Y recibió otra protesta a cambio, por lo que se levantó y sacó el envase con uvas de su morral. Caminó hacia el altar en la esquina del cuarto y se sentó en el suelo frente a este.

El altar que todavía tenía en construcción ya llevaba dos estantes pintados de un tono de púrpura oscuro y un diminuto armario debajo de estos con dos puertas y un diseño de uvas, vino y una corona. Seguía pintando los costados del armario. Los estantes tenían un par de piñas de pinos a las que también estaba decorando en sus ratos libres y una que se mantendría en su estado natural, una orquídea, un par de velas ya consumidas y una corona hecha de tallos.

Alex abrió las puertas del pequeño armario y sacó un plato con uvas. Lo vació poniéndolas en una bolsa, colocó las nuevas en el plato, se aseguró de que el agua e hielo debajo le ayudarían a mantenerlas frescas y volvió a ponerlas dentro del armario.

Dio se apareció con forma física y se sentó en el suelo con él, tomando el plato con las uvas nuevas. Cuando él lo sostenía y movía, uno idéntico aparecía en su mano, pero el que Alex puso continuaba dentro del armario.

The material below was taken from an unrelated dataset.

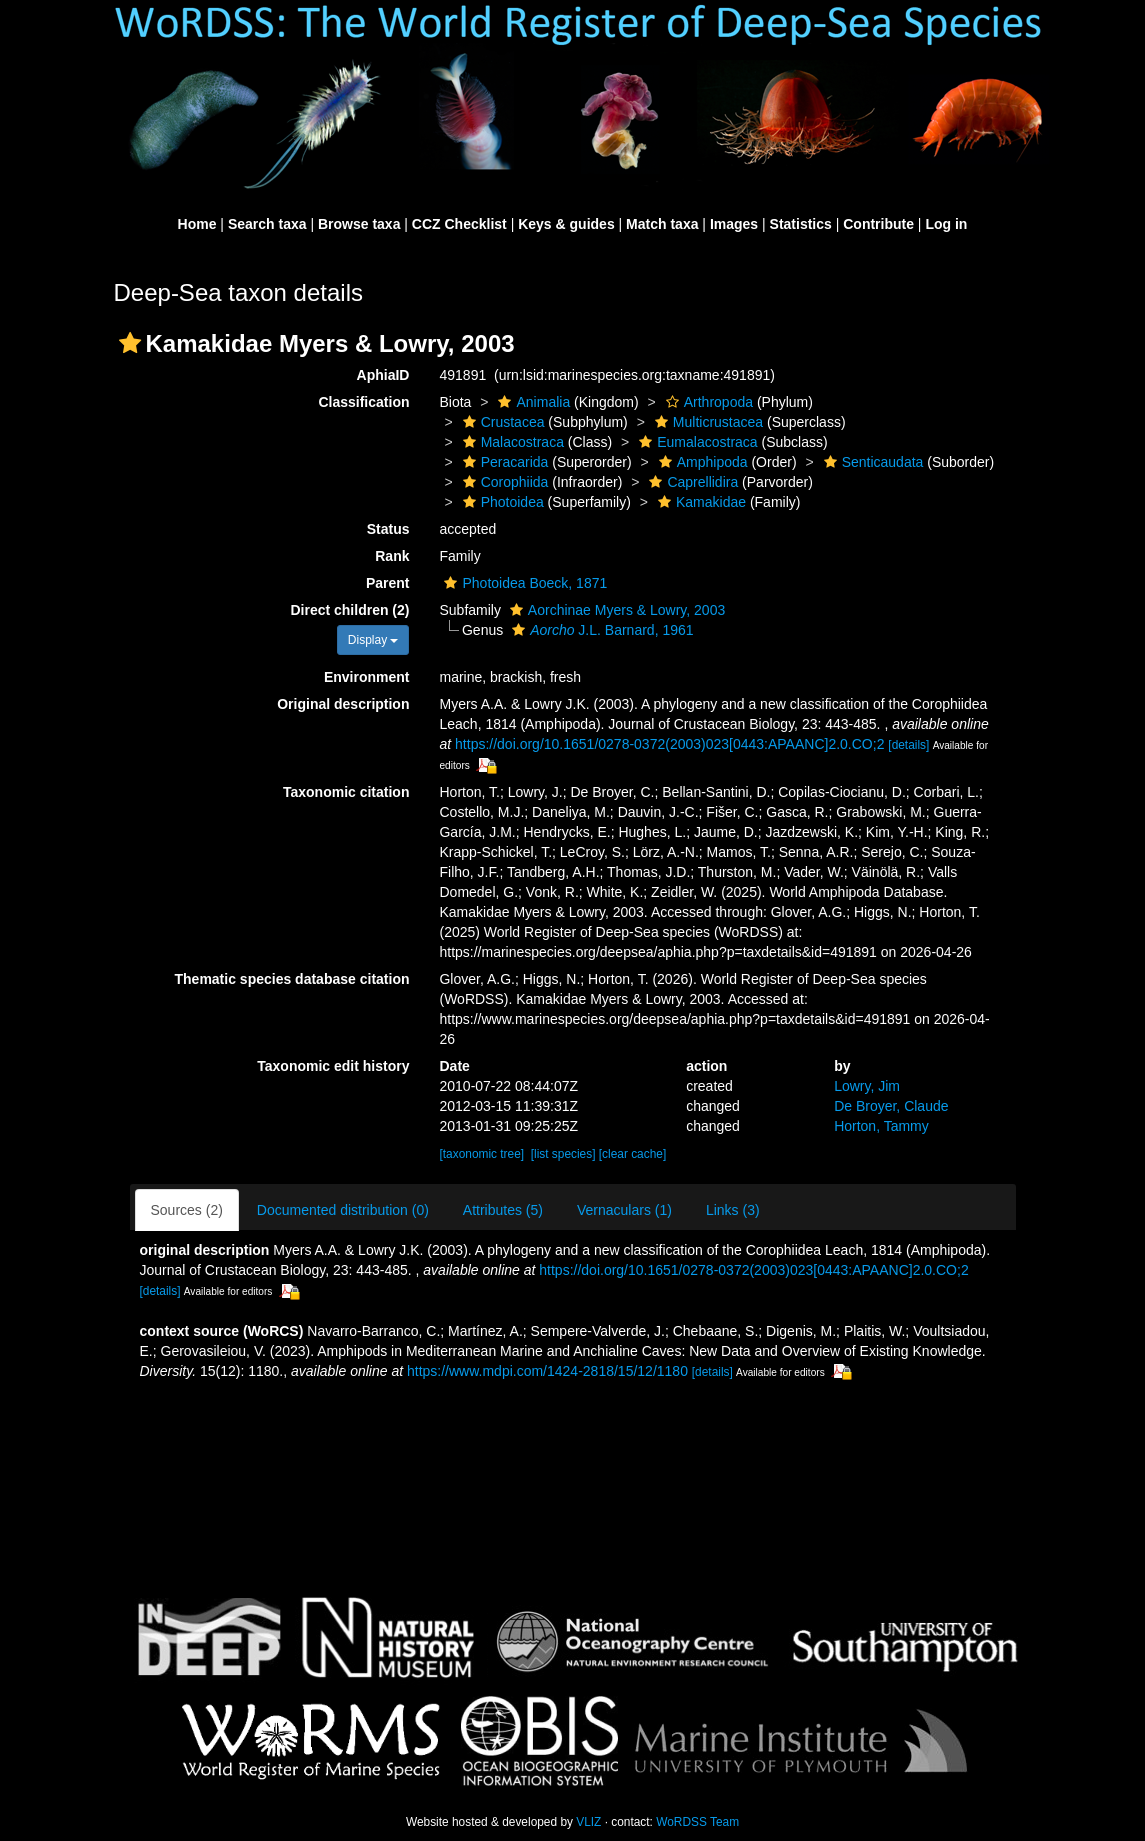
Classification (363, 402)
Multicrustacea (706, 422)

Los dos comieron uvas en silencio durante unos segundos, la deidad las nuevas y Alex las que colocó el día anterior.

Sólo lo hacía por dos días seguidos cada mes y ya se estaba convirtiendo en una tradición el sentarse de esa manera con él.

El primer mes, Juan Pablo lo acompañó respondiendo a sus preguntas (la principal era qué haría con la comida una vez terminaba su papel de ofrenda) y se quedó sentado con ellos. El segundo mes, Alex estaba nervioso y Dio estuvo con él un rato explicándole sobre interpretaciones de las cartas.

Al tercer mes, Alex le contó sobre su familia y acabó llorando mientras Dio le hablaba en tono suave sobre la importancia de tener una familia elegida que realmente le hiciese bien.

Ese era el cuarto mes.

—¿Por qué estabas en pánico cuando entraste?

Alex abrió la boca y quería responder que él no estaba en pánico, pero la deidad arqueó una ceja en un gesto que había aprendido a identificar como un "no me digas que no, yo sé".

Se tardó un momento en responder y se comió varias uvas en el proceso.

—El abuelo dijo que si me quiero dejar crecer el cabello lo puedo hacer y él va a pelearse con todo el mundo en el colegio para que me dejen en paz —explicó Alex—. Y una de las secretarias que se ha leído mi expendiente preguntó que para qué me quiero "hacer pasar" por chico si "me voy a dejar" el cabello de una chica. Islande fue a decirles que si se entera de que me dice algo así otra vez, va a ponerse en contacto con no sé qué cosa y no sé quién de no sé qué...a pelearles también, va a pelearse porque hay unos artículos en la Constitución que dicen algo...algo sobre no meterse con mi cabello y mi género, hasta donde entendí —Alex meneó la cabeza—. Islande es difícil de entender cuando se pone en modo profesional.

Todo eso había pasado sólo porque Alex se enteró de que el cuidado del cabello y el cabello largo eran prácticas comunes al trabajar con Dio y sólo fue a preguntar en coordinación si era permitido por la institución que él, como chico, se lo dejase crecer. Ni siquiera era algo que fuese a hacer. Al menos no lo había decidido.

Suponía que mientras lo siguiesen tratando como chico, no tendría que enfrentarse a su cabello de la manera en que lo hizo antes. Y eso era una idea rara. Implicaba que no necesitaba pensar en un estilo específico para tener un poco de "passing", sino que podía elegir qué le gustaba. Podía ver con qué estaba más cómodo.